● **PROMPT**
Filter the lines below, keeping only those that contain the string "width", case-sensitive.

● **DATASET**
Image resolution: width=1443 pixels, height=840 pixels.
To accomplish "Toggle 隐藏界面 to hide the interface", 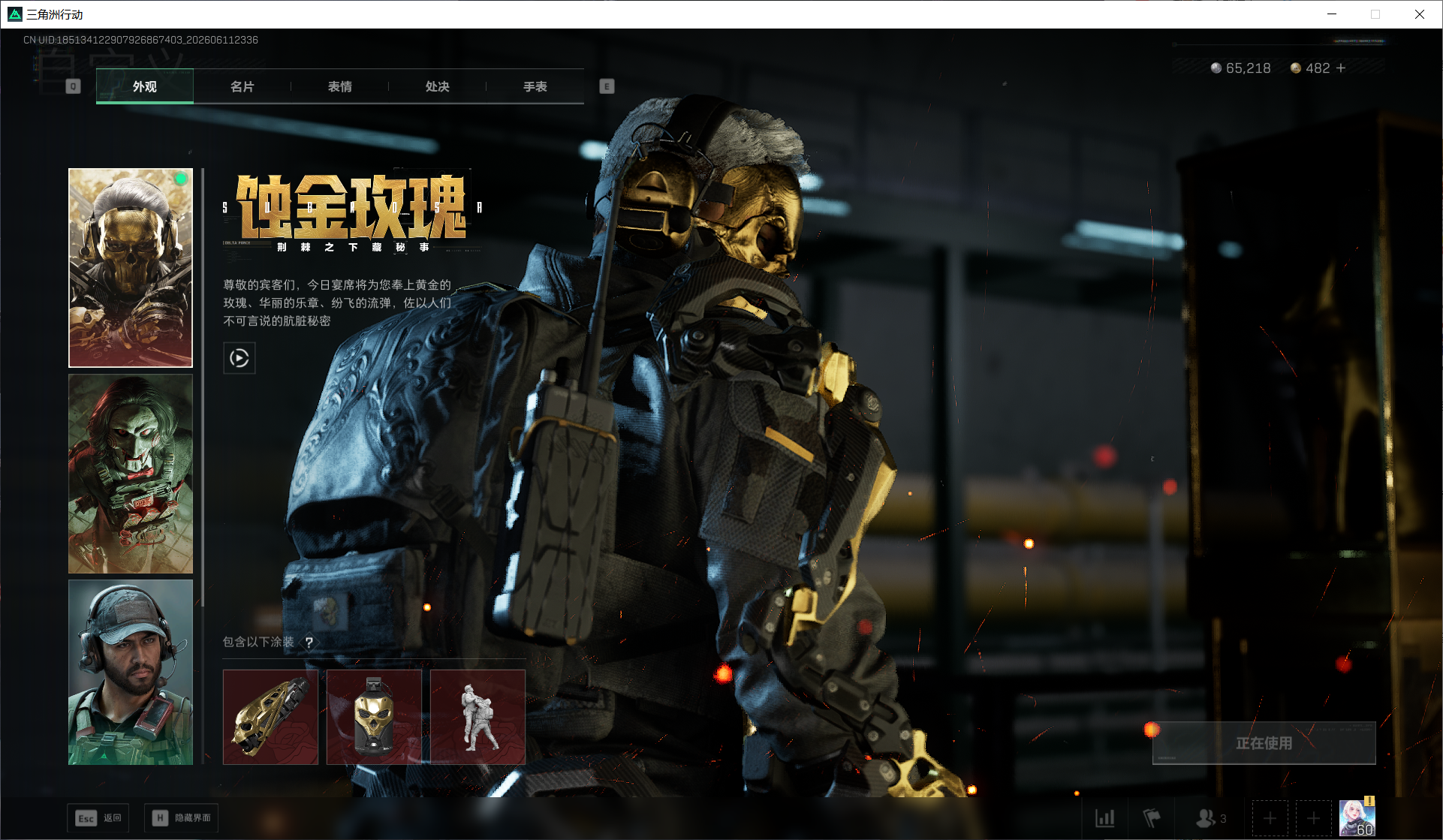I will (x=181, y=817).
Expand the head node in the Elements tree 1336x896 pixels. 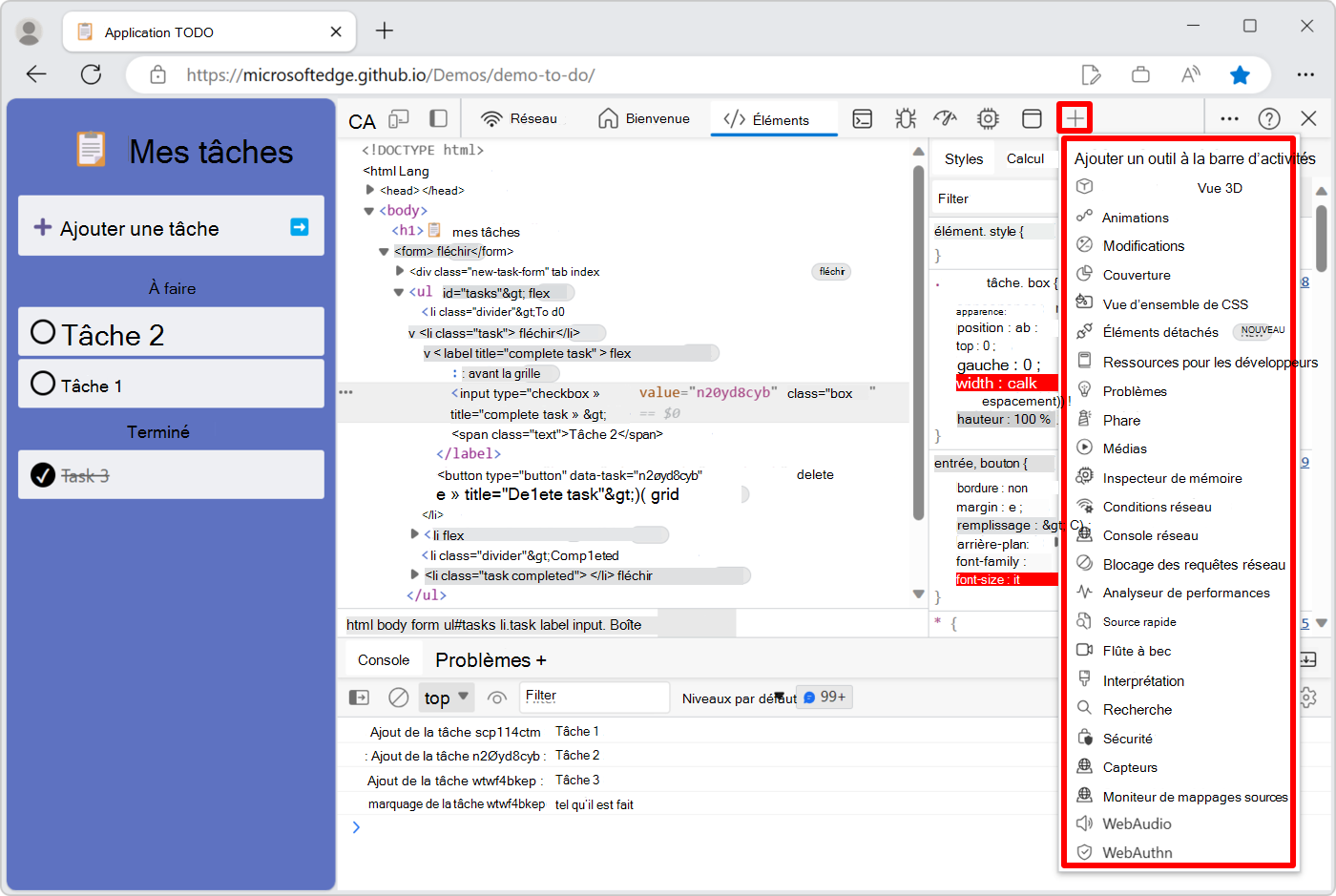coord(370,190)

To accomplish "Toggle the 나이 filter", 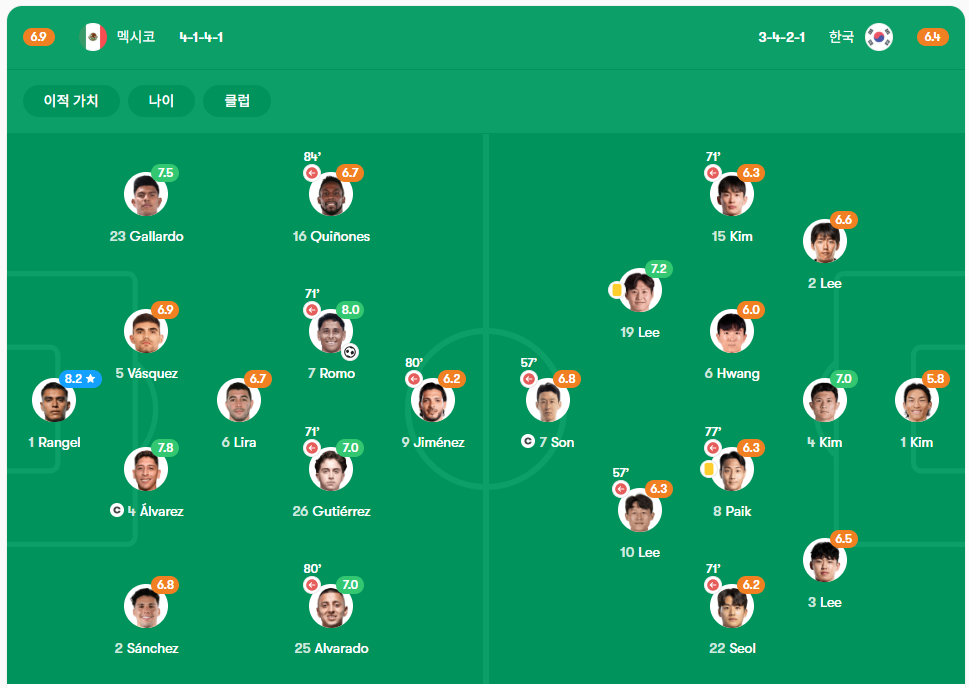I will point(161,101).
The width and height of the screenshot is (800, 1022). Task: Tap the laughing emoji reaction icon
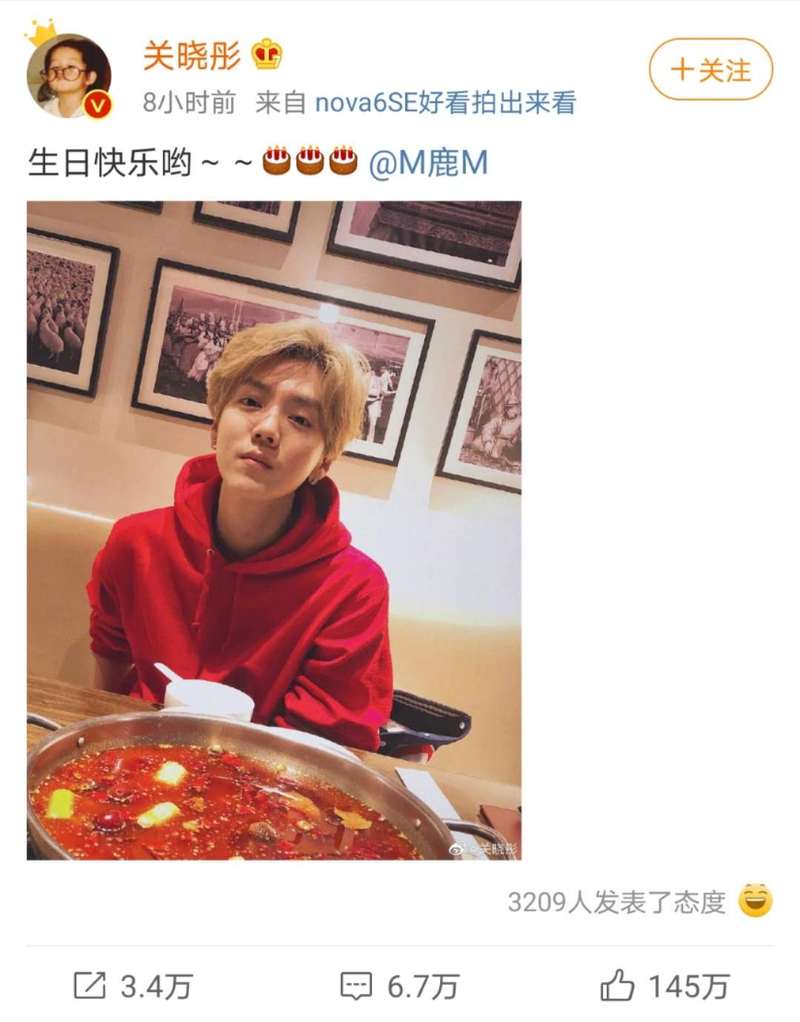point(756,901)
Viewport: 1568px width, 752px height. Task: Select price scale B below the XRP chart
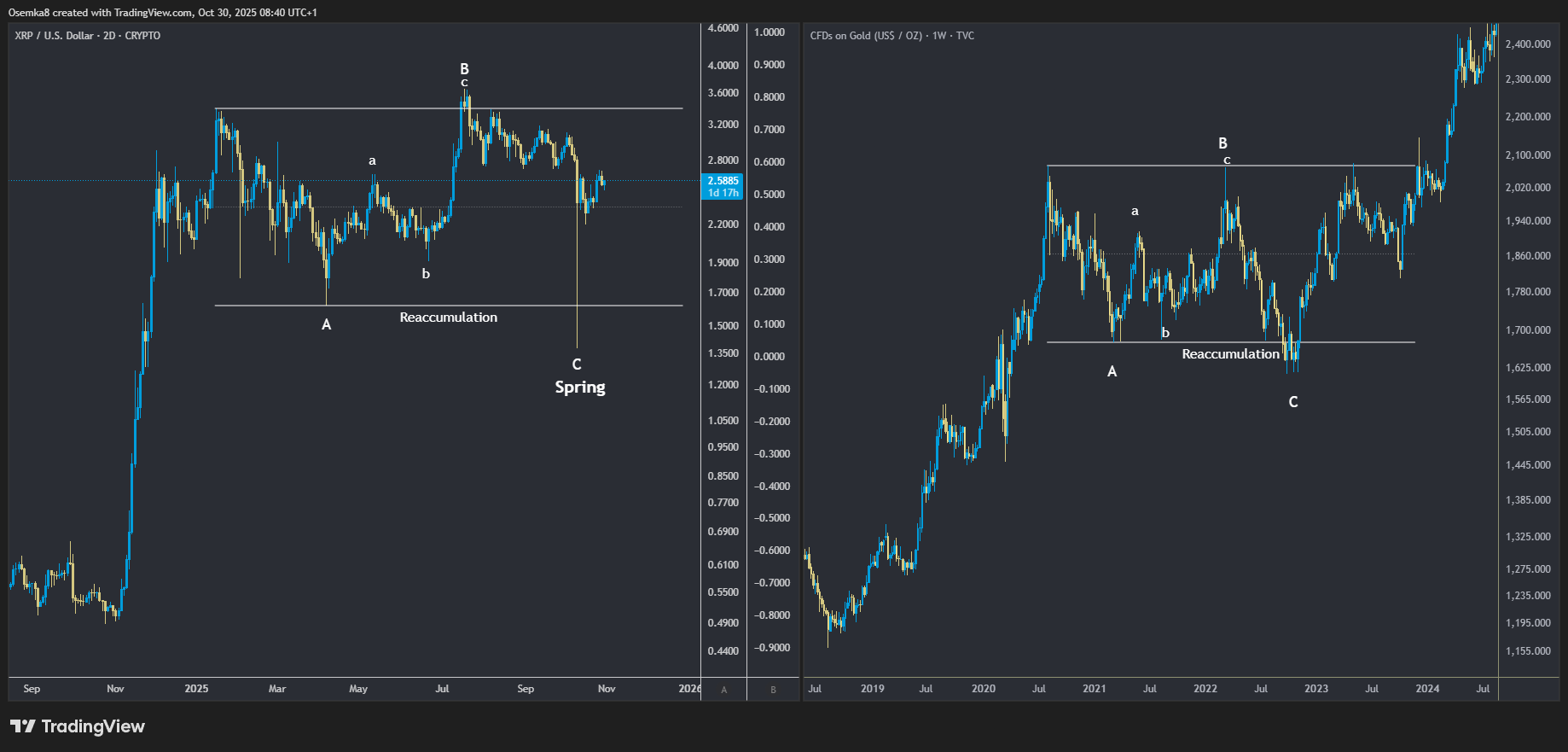tap(773, 690)

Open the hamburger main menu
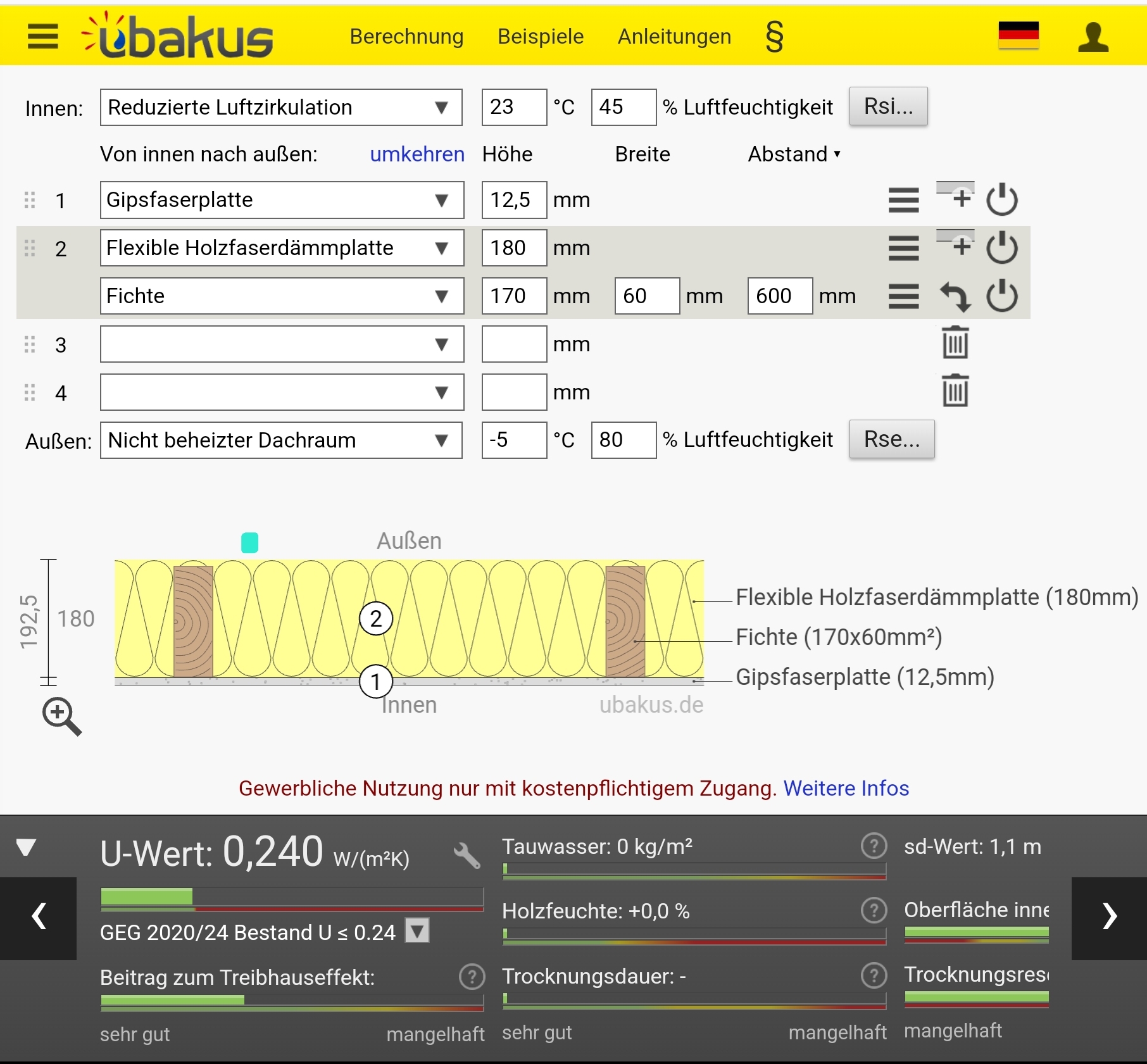(x=42, y=37)
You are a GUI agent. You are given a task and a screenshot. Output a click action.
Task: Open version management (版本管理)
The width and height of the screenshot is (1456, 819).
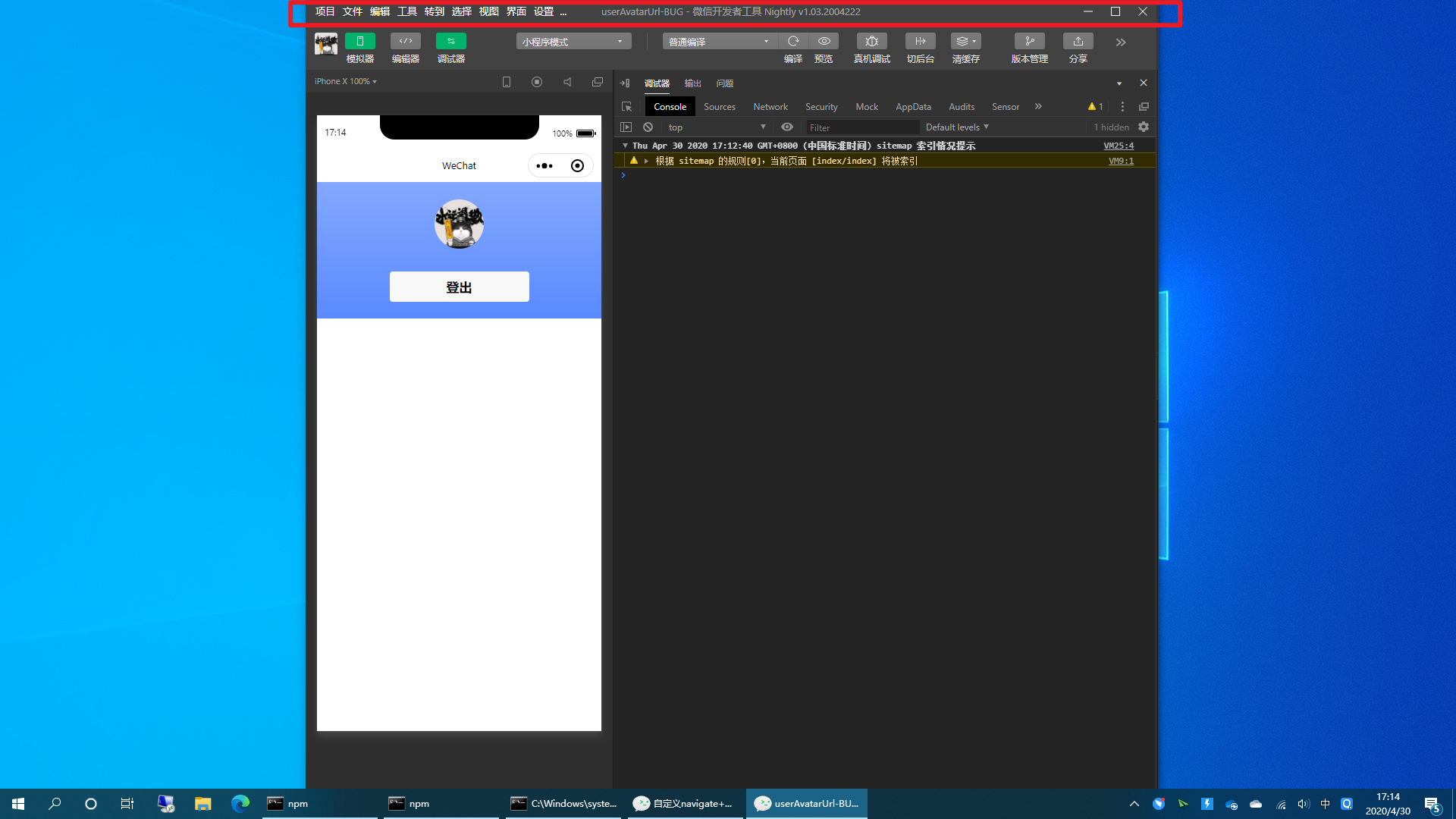coord(1029,41)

● **TASK RESPONSE**
Image resolution: width=1443 pixels, height=840 pixels.
The width and height of the screenshot is (800, 1022). Task: Tap the laughing emoji reaction icon
Viewport: 1568px width, 752px height. Task: Select price scale B below the XRP chart
The width and height of the screenshot is (1456, 819).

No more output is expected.